Task data:
........
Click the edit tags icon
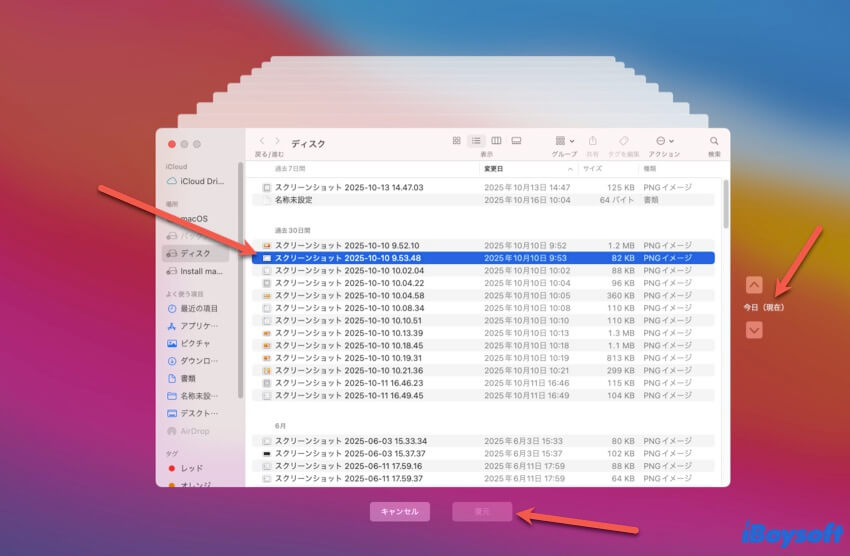Screen dimensions: 850x556 623,141
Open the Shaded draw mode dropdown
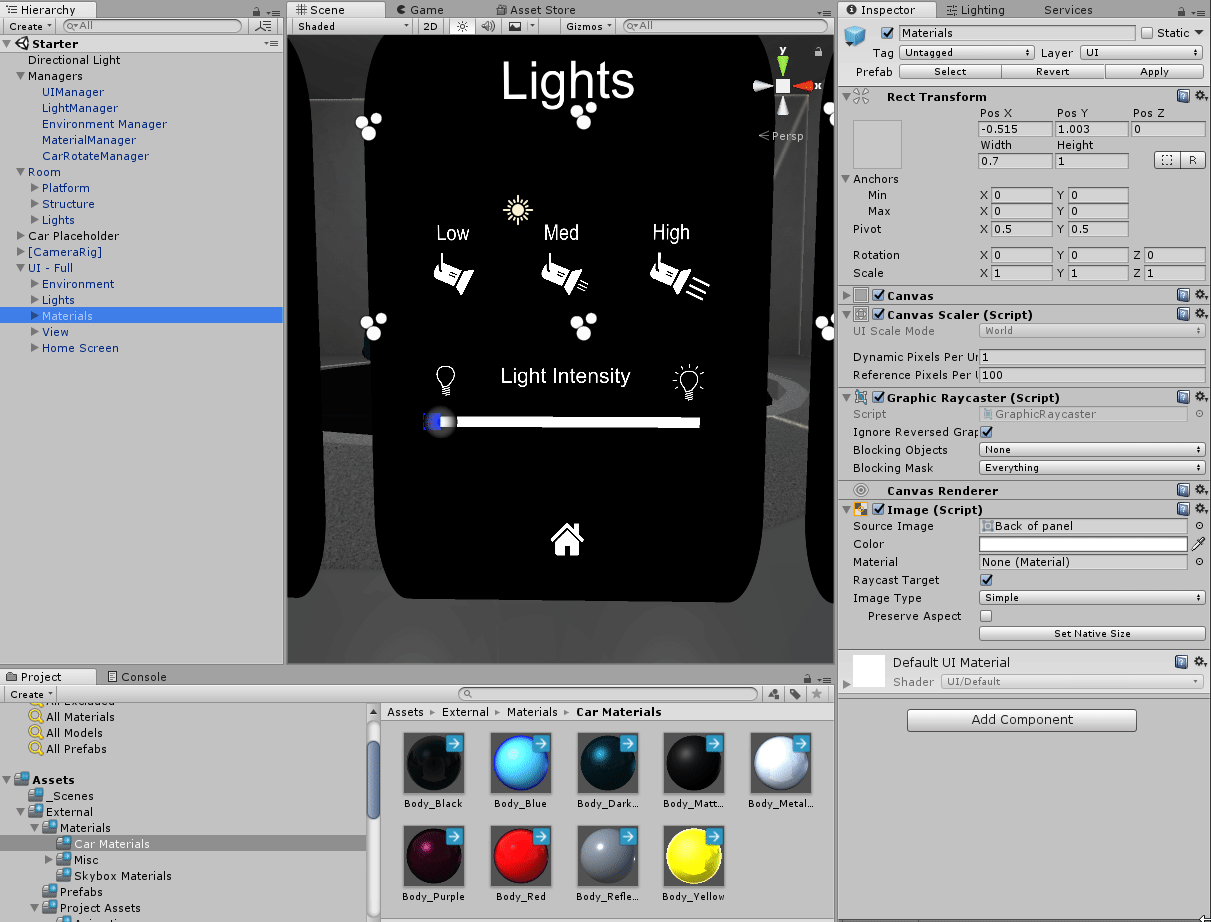Viewport: 1211px width, 922px height. [x=351, y=26]
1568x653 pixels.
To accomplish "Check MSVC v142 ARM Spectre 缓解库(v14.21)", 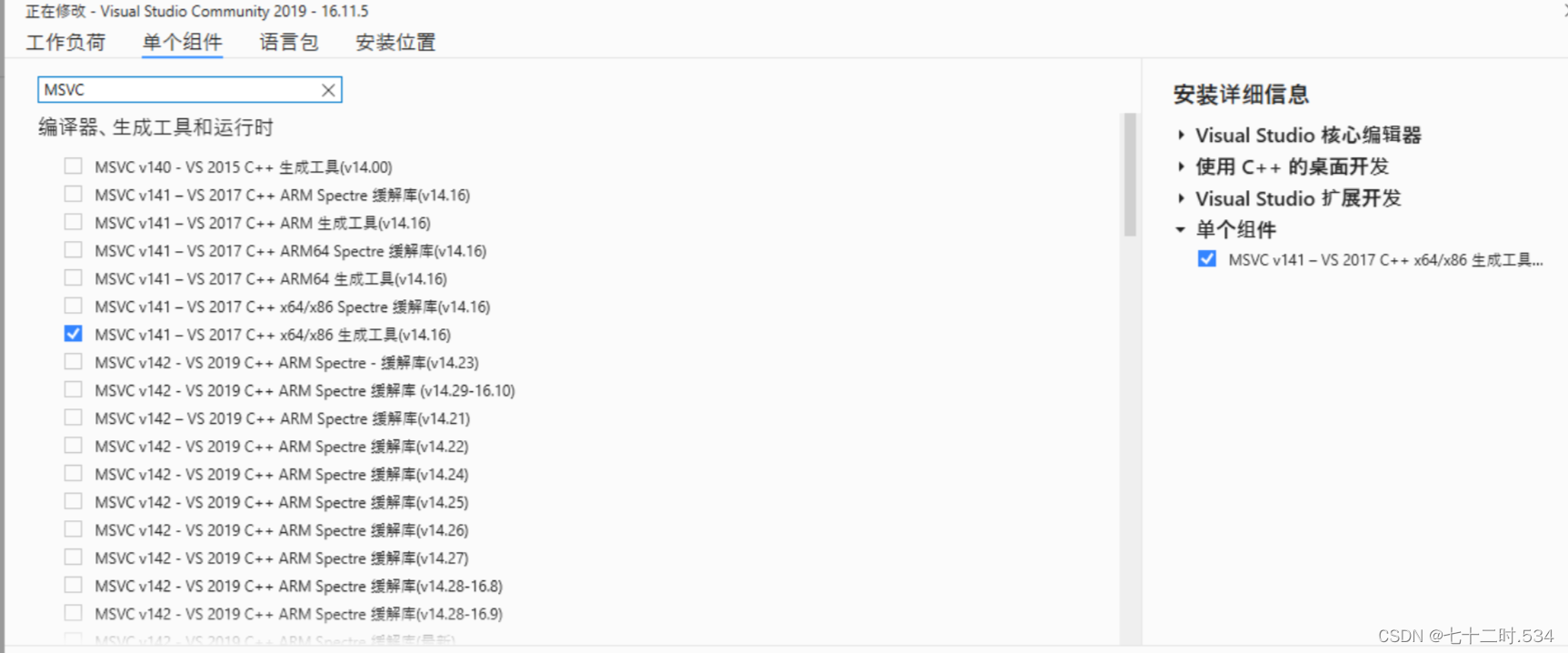I will pos(73,417).
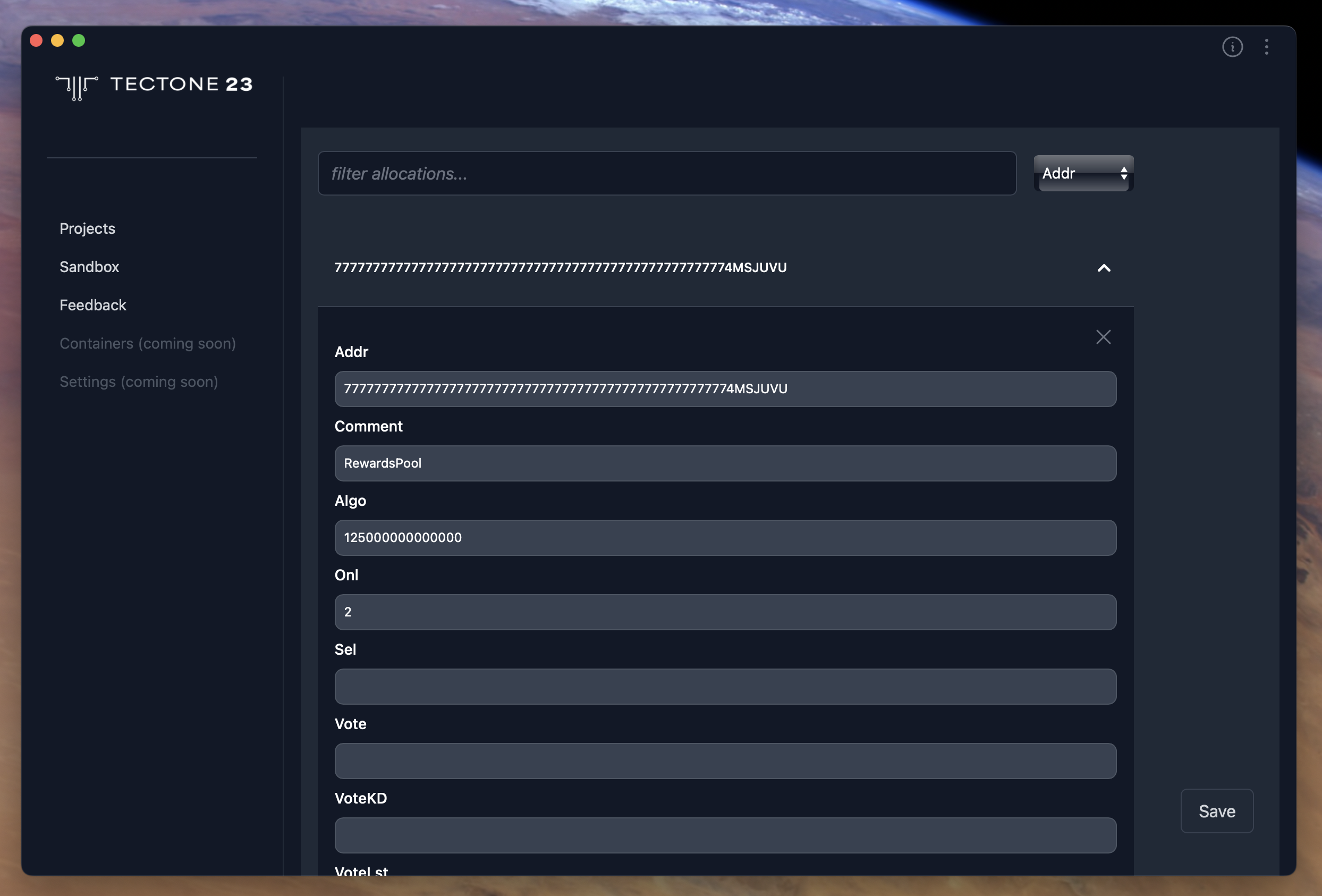Select Projects from the sidebar menu
The image size is (1322, 896).
coord(87,228)
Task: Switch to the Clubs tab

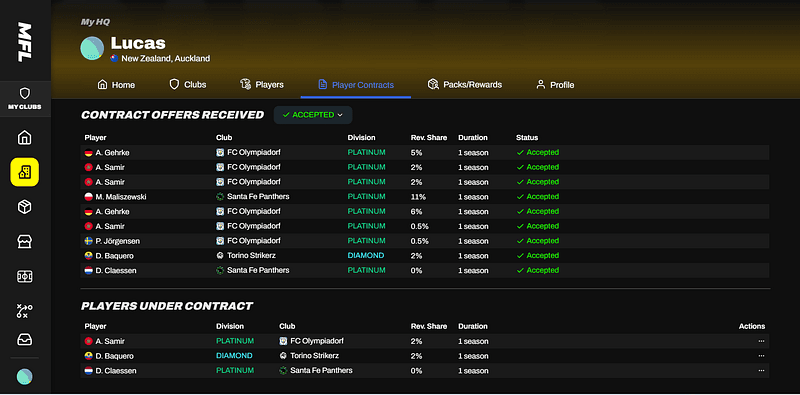Action: [187, 85]
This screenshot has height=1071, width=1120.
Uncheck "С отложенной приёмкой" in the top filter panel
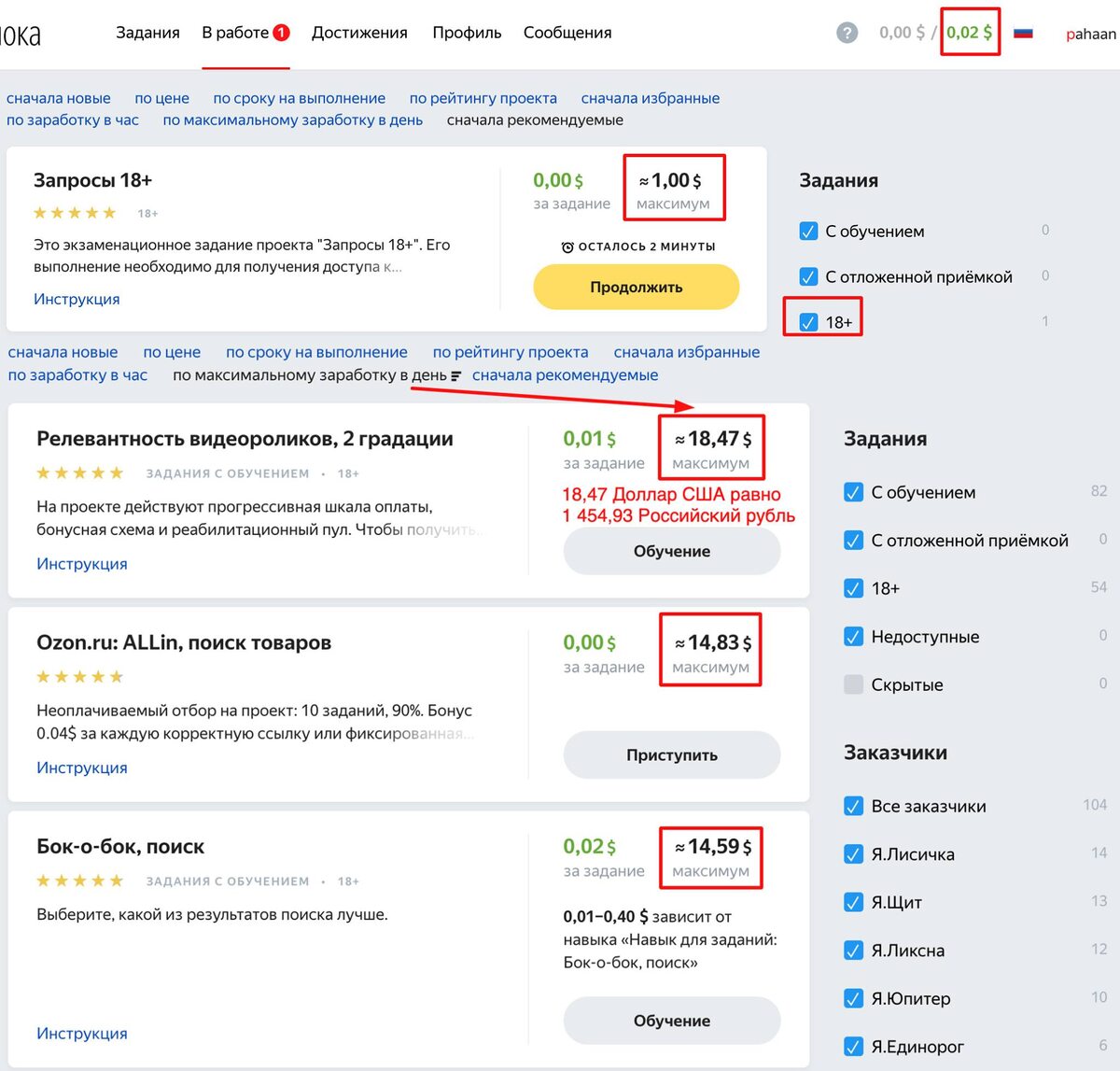tap(807, 275)
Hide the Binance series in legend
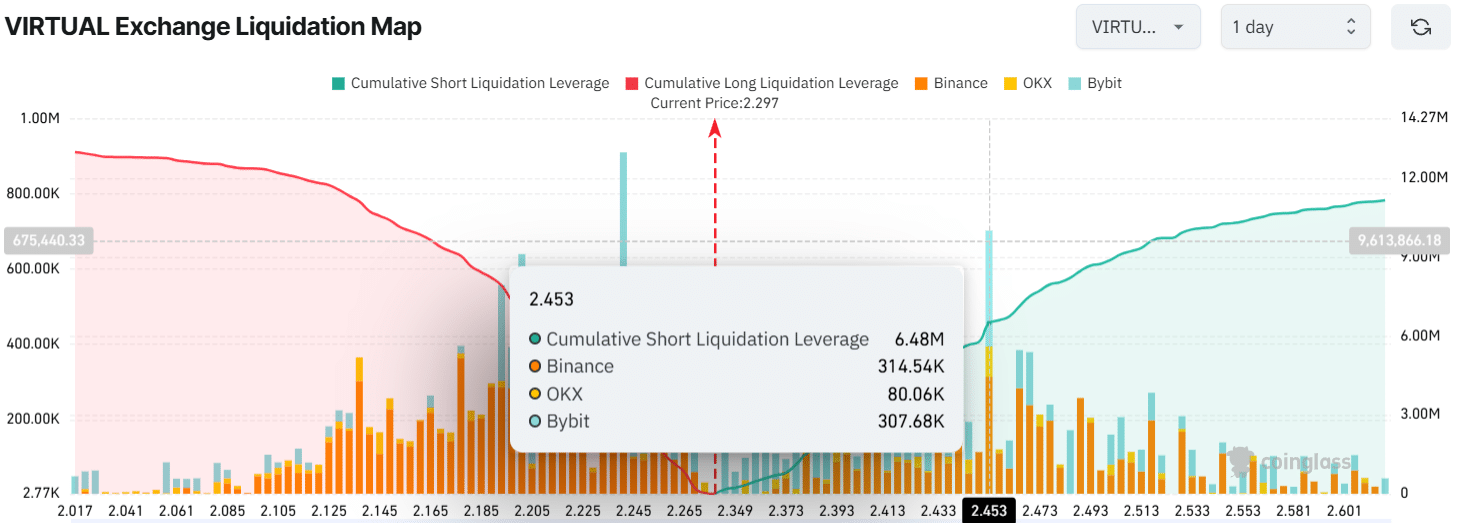Screen dimensions: 1463x523 point(960,83)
........
Your goal: Print the lines from the one that contains "This screenshot has height=1071, width=1120." through the final line of the material above, exactly and only those, with pictures left out.

Task output:
This screenshot has height=1071, width=1120.
Uncheck "С отложенной приёмкой" in the top filter panel
tap(807, 275)
Hide the Binance series in legend
Screen dimensions: 1463x523 point(960,83)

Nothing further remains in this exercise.